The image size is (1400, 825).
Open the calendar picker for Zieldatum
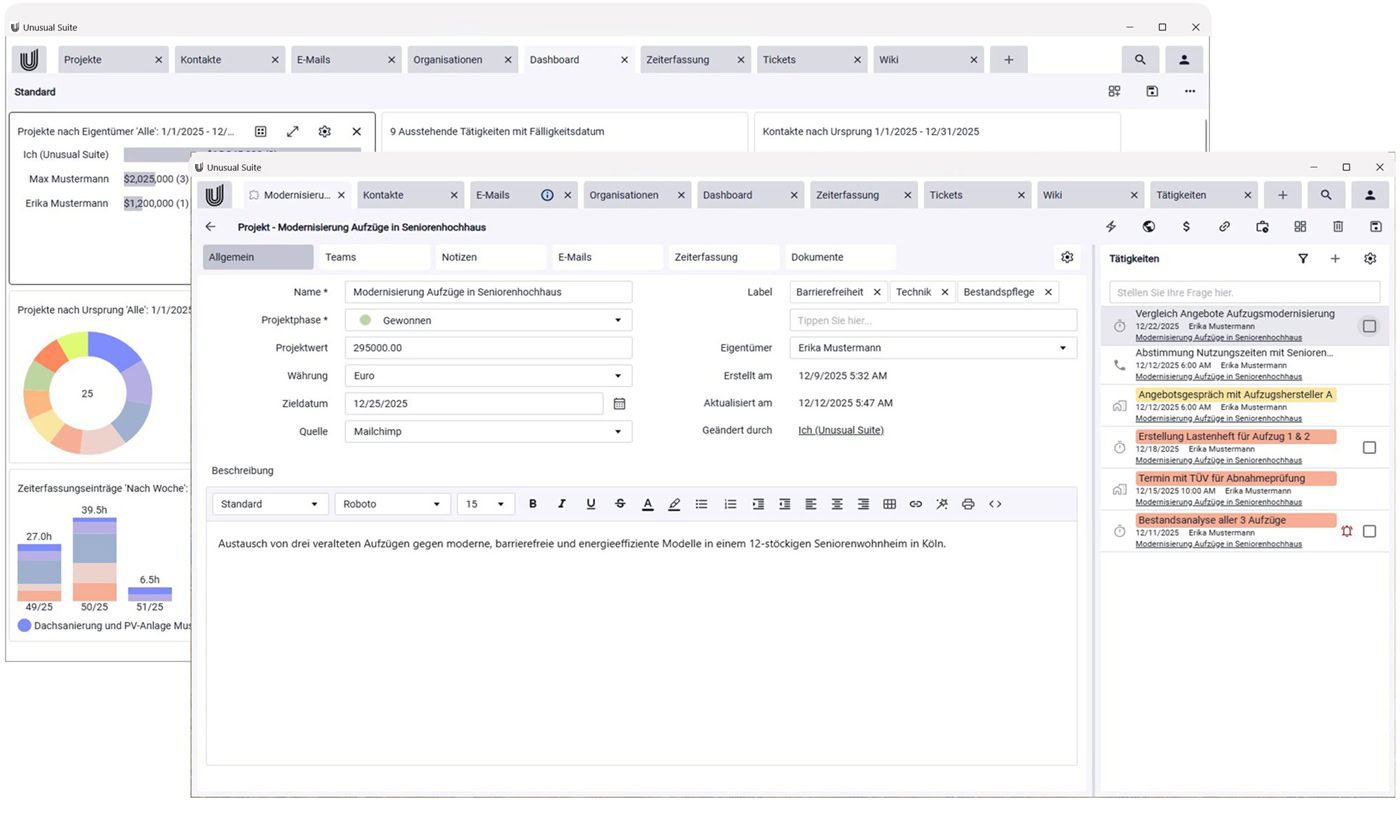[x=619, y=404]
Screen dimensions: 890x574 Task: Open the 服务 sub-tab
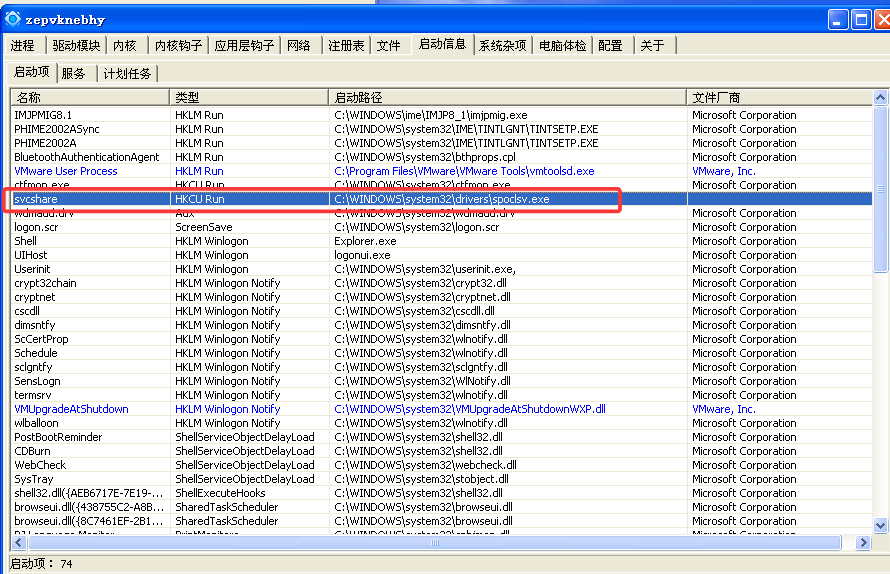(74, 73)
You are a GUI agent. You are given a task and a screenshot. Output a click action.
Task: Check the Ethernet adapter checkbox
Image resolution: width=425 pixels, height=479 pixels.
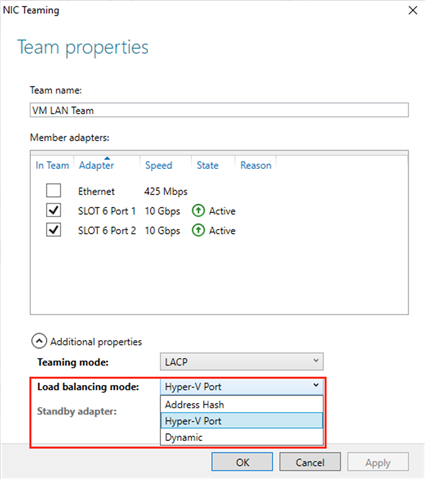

▬▬▬

[Task item]: The records above, copied word for word without the pictures, are what should be output.

[Written response]:
The image size is (1400, 825).
Open the calendar picker for Zieldatum
[x=619, y=404]
Screen dimensions: 890x574 Task: Open the 服务 sub-tab
(74, 73)
You are a GUI agent. You are given a task and a screenshot. Output a click action.
Task: Check the Ethernet adapter checkbox
Image resolution: width=425 pixels, height=479 pixels.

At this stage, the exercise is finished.